• **Source document**:
Start

In listing 1, we can observe how our data model can be implemented as an XML Schema from the perspective of the Album entity: a Discography contains one or more Albums, which contain one or more Tracks written by one or more Authors and performed by one or more Bands.

Because we’ll be using a separate XML Schema for the Band entity, we can leave out the Band Members from the Album definition, clearly eliminating unnecessary data redundancy, as shown in listing 2.

Listing 2. The Band XML Schema
<xs:schema
xmlns:xs="http://www.w3.org/2001/XMLSchema"
xmlns:mb="http://schemas.milambda.net/Music-Band"
xmlns:m="http://schemas.milambda.net/Music"
elementFormDefault="qualified"
attributeFormDefault="qualified"
targetNamespace="http://schemas.milambda.net/Music-Band">

<xs:import namespace="http://schemas.milambda.net/Music" schemaLocation="common.xsd"/>

<xs:element name="bands">
<xs:complexType>
<xs:sequence>
<xs:element name="band" maxOccurs="unbounded">
<xs:complexType>
<xs:sequence>
<xs:element name="member" type="m:person" maxOccurs="unbounded"/>
</xs:sequence>
<xs:attribute name="bandName" type="m:bandName" use="required"/>
<xs:attribute name="established" type="xs:dateTime" use="required"/>
<xs:attribute name="disbanded" type="xs:dateTime" use="optional" default="9999-12-31T00:00:00.000"/>
</xs:complexType>
</xs:element>
</xs:sequence>
</xs:complexType>
</xs:element>

</xs:schema>

In listing 2 we can observe how the data model can be implemented from the perspective of the Band entity: a Discography is a collection of one or more Bands, containing one or more Members.

This way, each individual Band entity can exist independently of any Album entity, but the consistency of the Discography as a whole remains intact as long as each Album entity references the appropriate Band entity (or entities).


A few comments on the structure of the XML Schemas

The entities are implemented as XML elements. Their attributes are implemented as XML attributes of the XML element implementing the corresponding entity.

The relationships between the entities are implemented in the structuring of the XML, and the nesting of XML elements. For example, following the logical model rule, which states that the Discography entity contains Album entities, the Album element is placed inside the Discography element, and because an Album entity contains Track entities, the latter are represented by elements nested inside the Album element.


In listings 1 and 2 we can observe that both XML Schemas import a third one. This is due to yet another simplification, based on the fact that both the Album and the Band XML Schemas use a shared collection of types. These shared types are defined in the Common XML Schema, shown in listing 3.

End

• **Problem 1**:
Answer these questions using the XML Schema excerpt:
(a) Which type is assigned to the member element in the Band schema?
(b) What default value does the disbanded attribute carry?
(c) Which schema defines the types shared by the Album and Band schemas?
• **Problem 2**: Turn the paragraph of the XML Schema excerpt beginning "The relationships between the entities" into a short bulleted list that keeps its main facts.
• **Problem 3**: Output everything from "In listing 1, we" down to "in listing 2." in the XML Schema excerpt, unchanged.
Answer from the XML Schema excerpt alone.

• **Data segment**:
Start

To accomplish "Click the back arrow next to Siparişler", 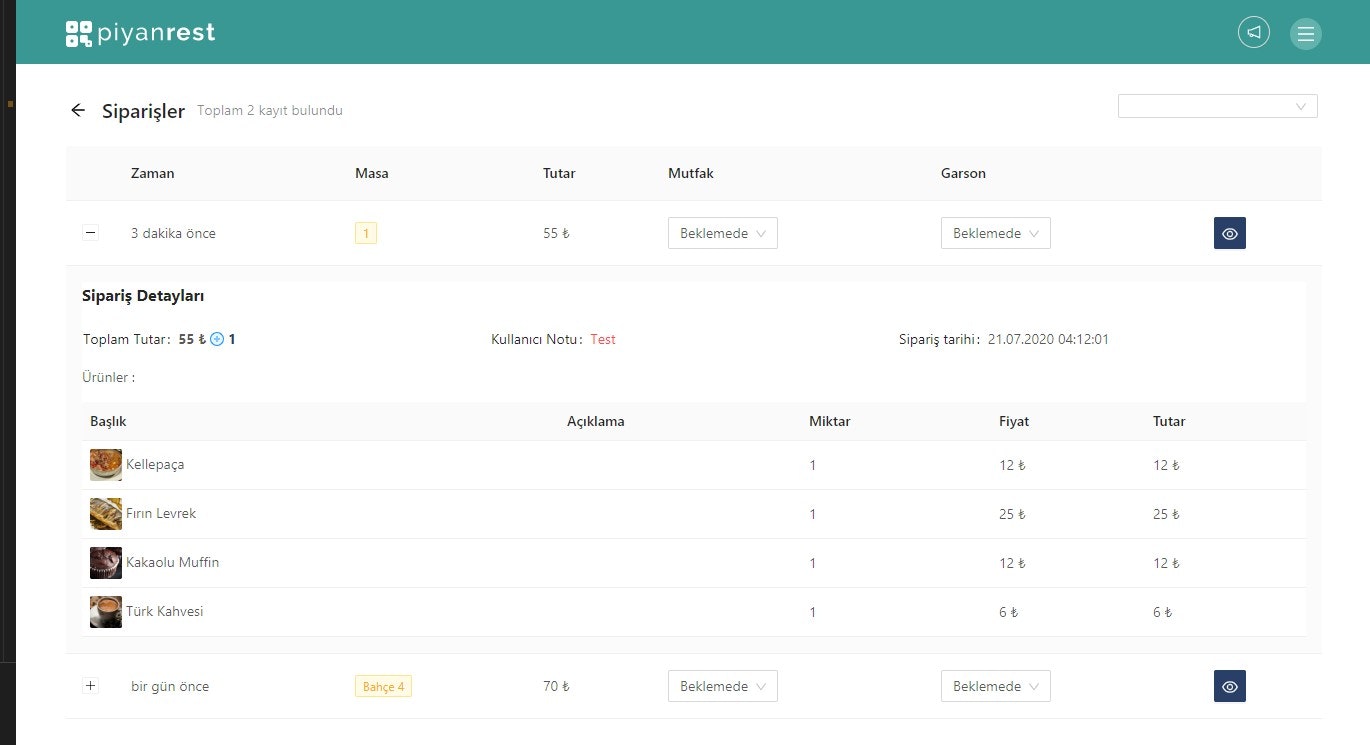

End

• **Full solution 1**:
(a) m:person
(b) 9999-12-31T00:00:00.000
(c) The Common XML Schema

• **Full solution 2**:
- Relationships between entities are expressed through the XML structure and the nesting of XML elements.
- Because the Discography entity contains Album entities, the Album element is placed inside the Discography element.
- Because an Album entity contains Track entities, Track elements are nested inside the Album element.

• **Full solution 3**:
In listing 1, we can observe how our data model can be implemented as an XML Schema from the perspective of the Album entity: a Discography contains one or more Albums, which contain one or more Tracks written by one or more Authors and performed by one or more Bands.

Because we’ll be using a separate XML Schema for the Band entity, we can leave out the Band Members from the Album definition, clearly eliminating unnecessary data redundancy, as shown in listing 2.